> **Problem**: For this exercise, output the entries below exactly from the line that holds "Given: Click the NVIDIA tray icon" to the line that holds "This screenshot has", both ends included. No pictures belong in the copy.

> **Listed records**:
[Start of section]

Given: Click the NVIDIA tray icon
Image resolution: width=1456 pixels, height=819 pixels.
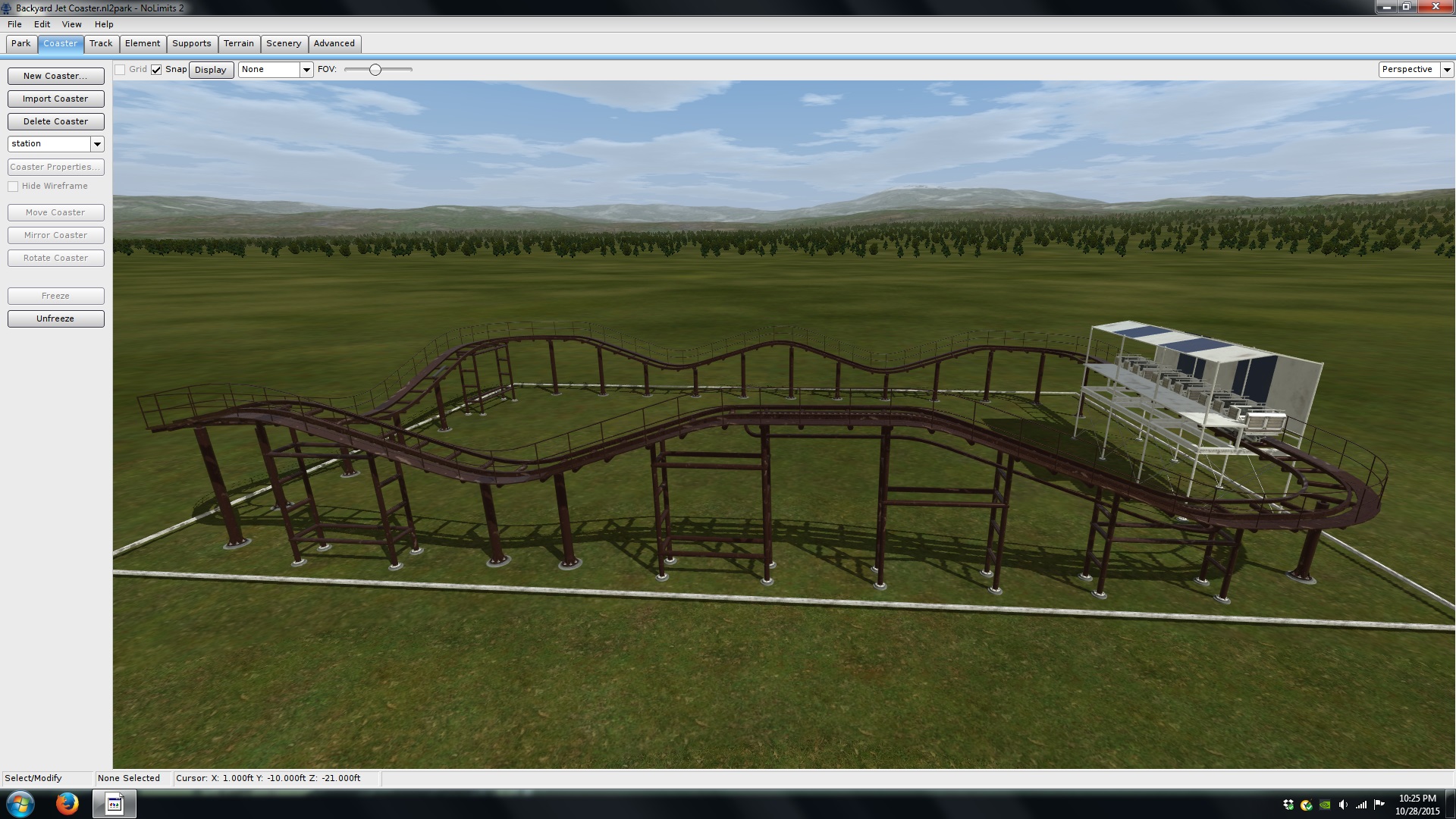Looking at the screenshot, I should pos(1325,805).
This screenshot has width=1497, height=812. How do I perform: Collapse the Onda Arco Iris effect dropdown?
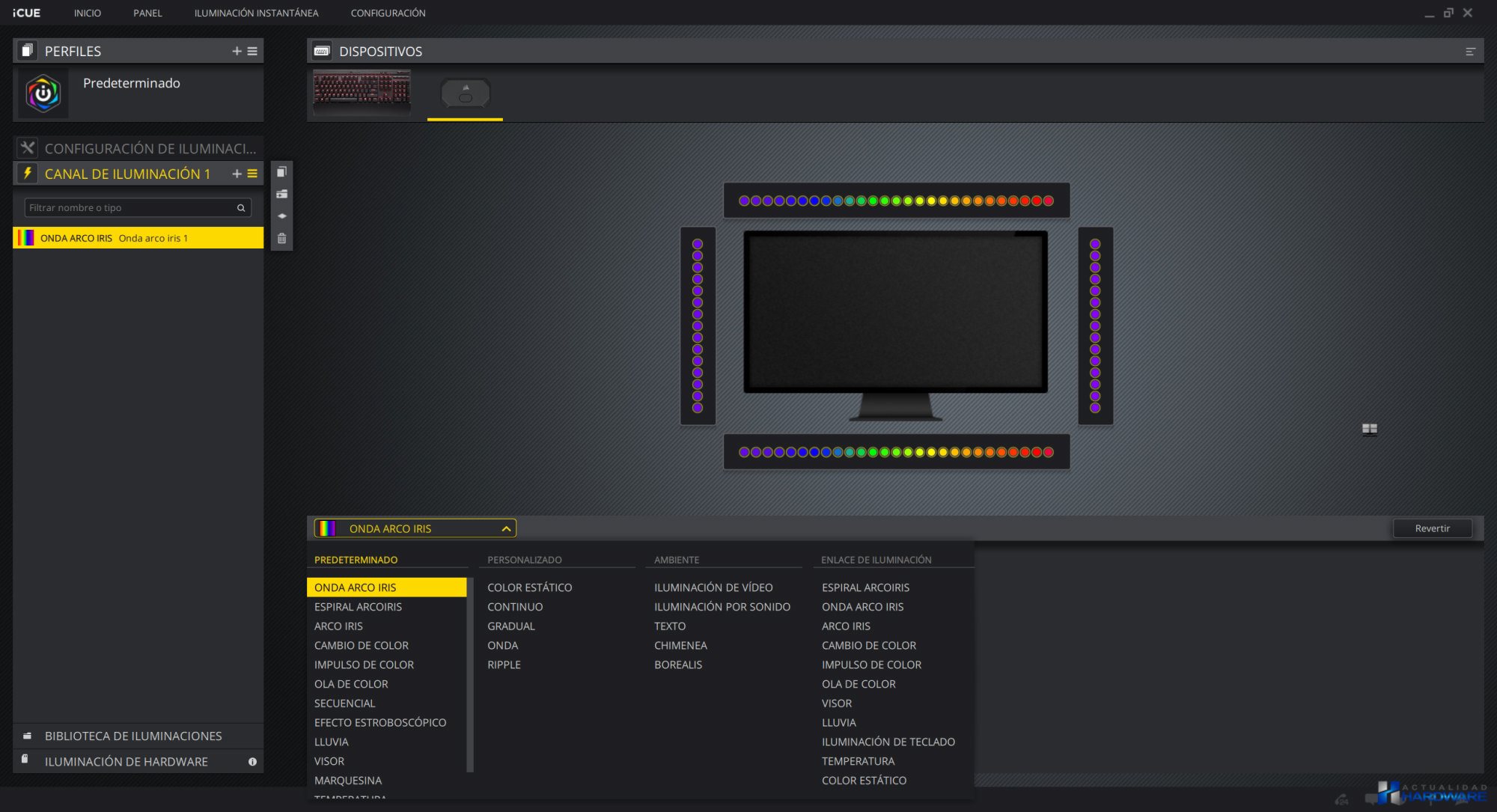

[End of section]
[Start of section]

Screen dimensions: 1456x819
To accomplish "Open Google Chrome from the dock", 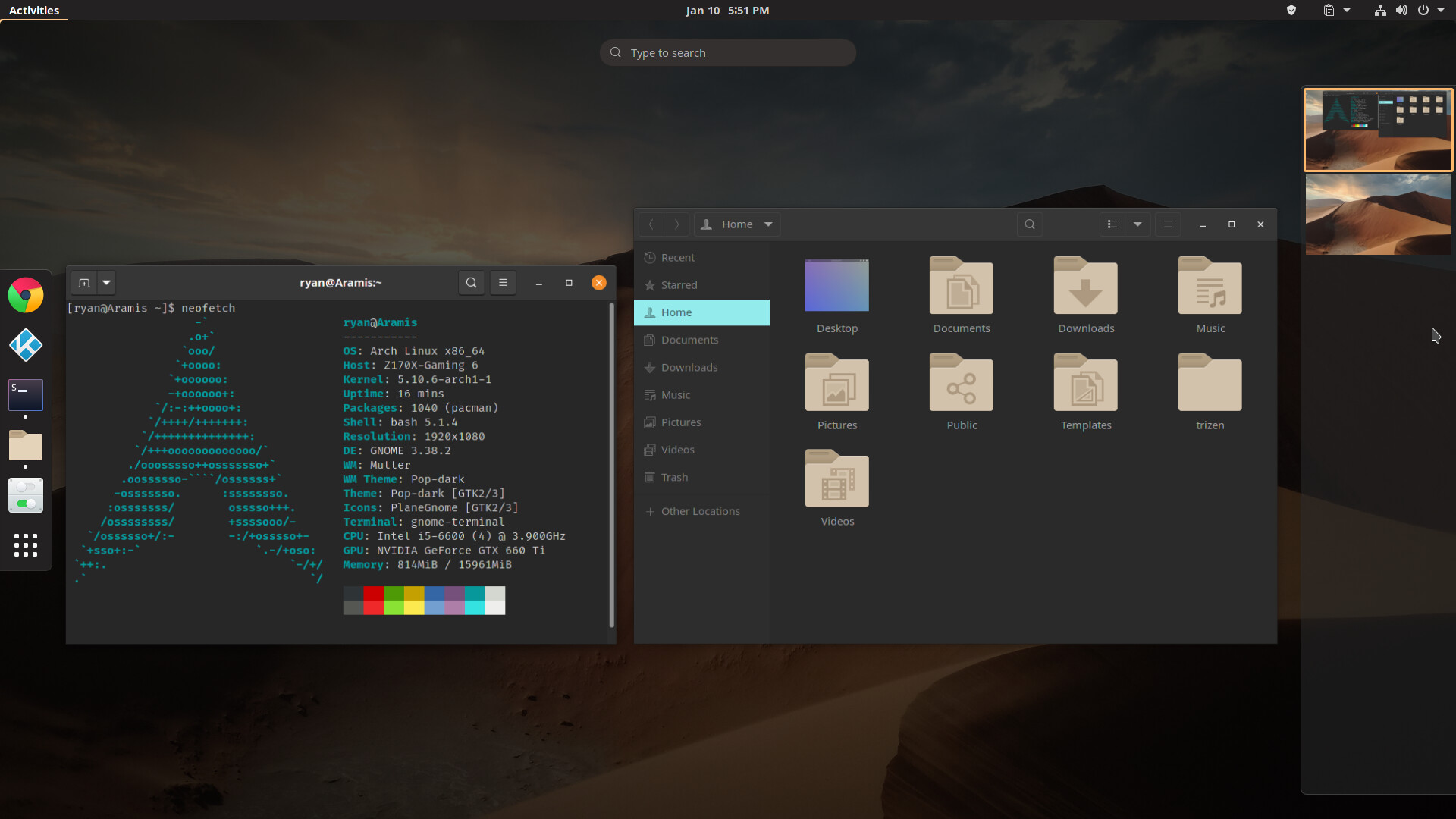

[End of section]
[Start of section]

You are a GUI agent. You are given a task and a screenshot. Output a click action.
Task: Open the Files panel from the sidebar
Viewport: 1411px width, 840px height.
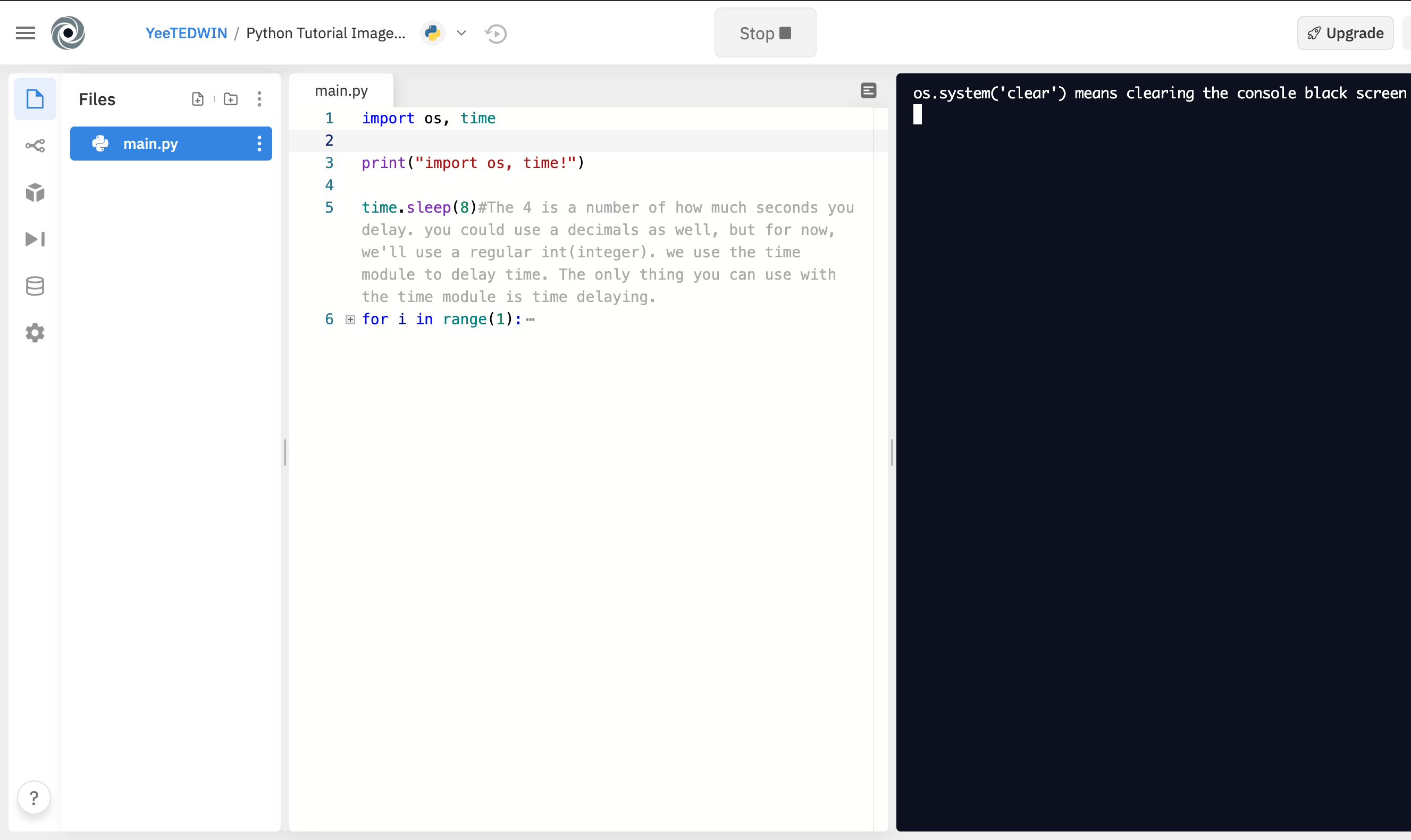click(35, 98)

[End of section]

> **Completed task**:
Given: Click the NVIDIA tray icon
Image resolution: width=1456 pixels, height=819 pixels.
Looking at the screenshot, I should pos(1325,805).
This screenshot has width=1497, height=812. How do I perform: Collapse the Onda Arco Iris effect dropdown?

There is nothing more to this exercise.